=== Entri Hasil Ekstraksi ===
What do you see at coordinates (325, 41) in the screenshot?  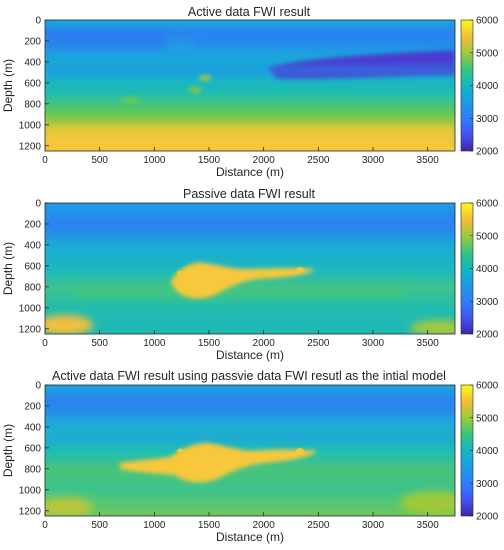 I see `right-blue-band` at bounding box center [325, 41].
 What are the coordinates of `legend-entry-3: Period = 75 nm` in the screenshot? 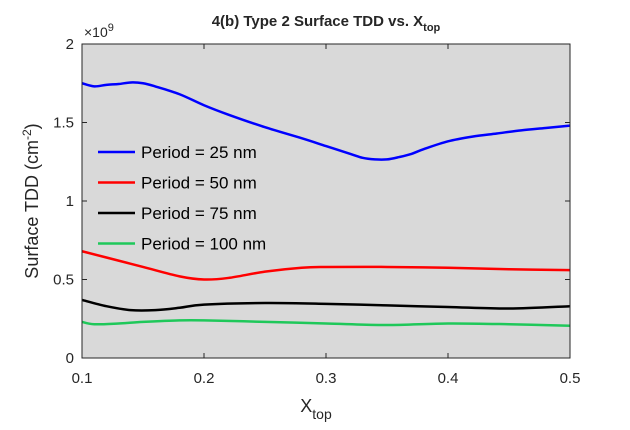 It's located at (178, 214).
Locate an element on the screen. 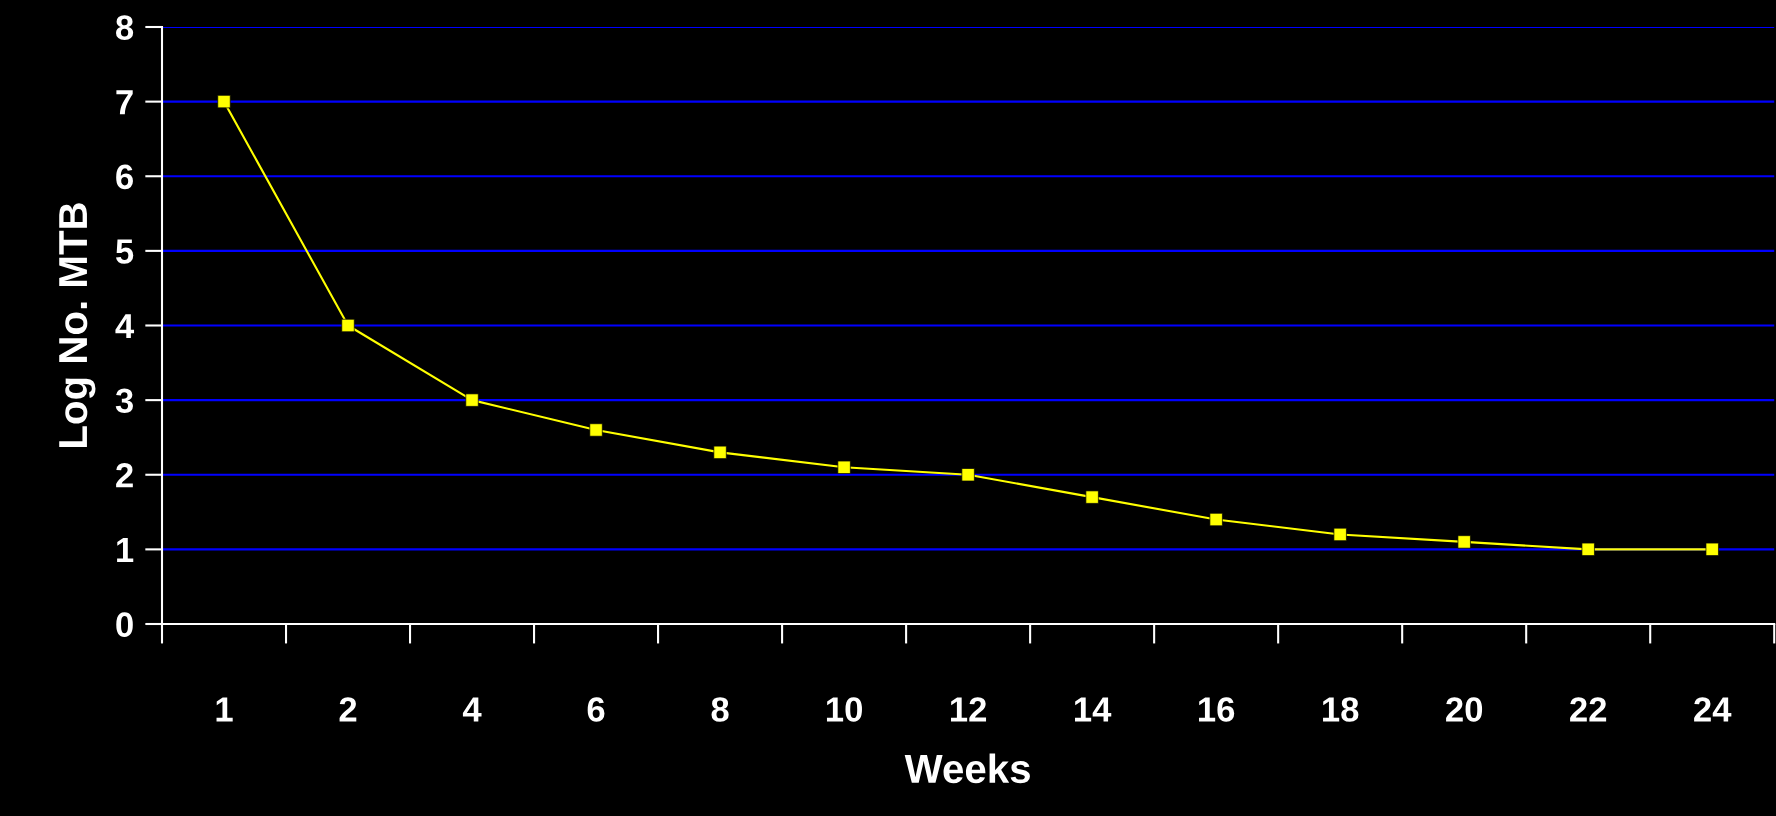 This screenshot has width=1776, height=816. x-tick-label: 12 is located at coordinates (968, 710).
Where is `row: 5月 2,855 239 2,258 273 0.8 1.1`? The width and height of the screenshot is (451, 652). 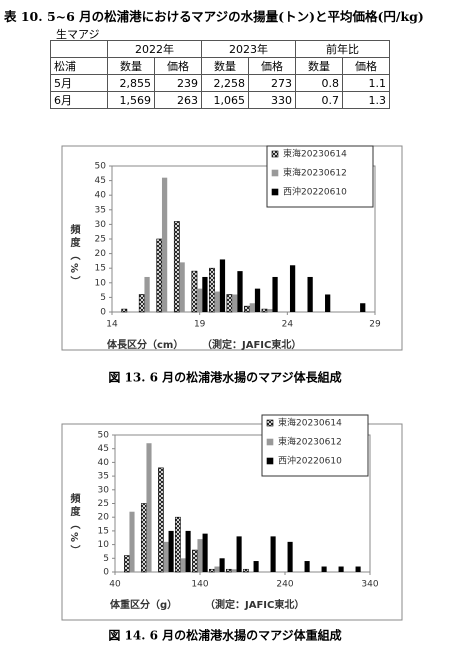 row: 5月 2,855 239 2,258 273 0.8 1.1 is located at coordinates (220, 83).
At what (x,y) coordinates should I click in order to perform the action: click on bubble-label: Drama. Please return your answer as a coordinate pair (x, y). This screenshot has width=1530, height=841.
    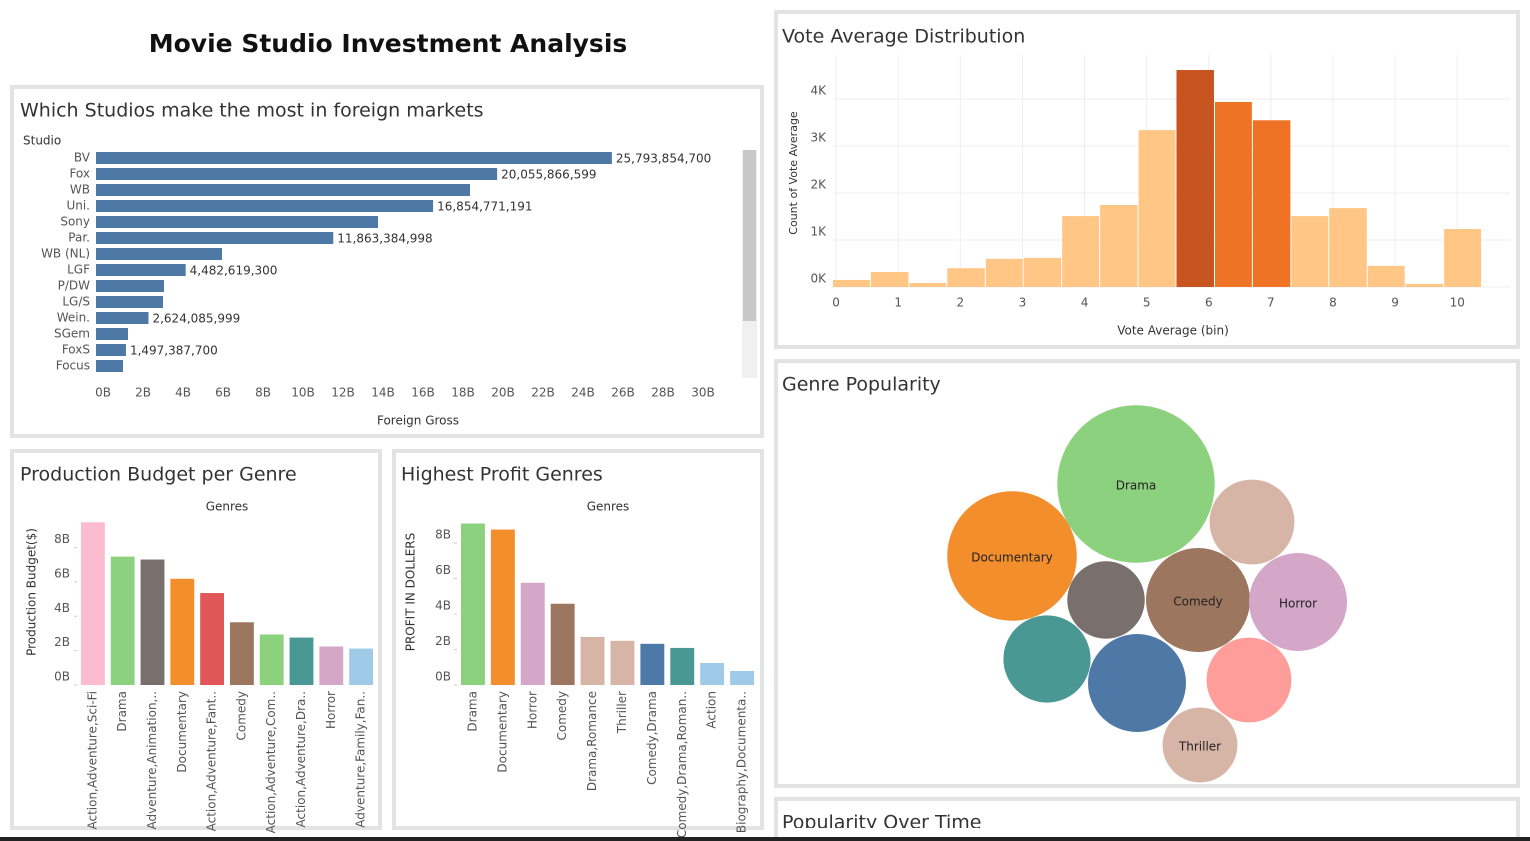
    Looking at the image, I should click on (1136, 486).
===
Hitunglah baris pada item di atas yang memuat kata "should". Tuliskan angkanya saja.

2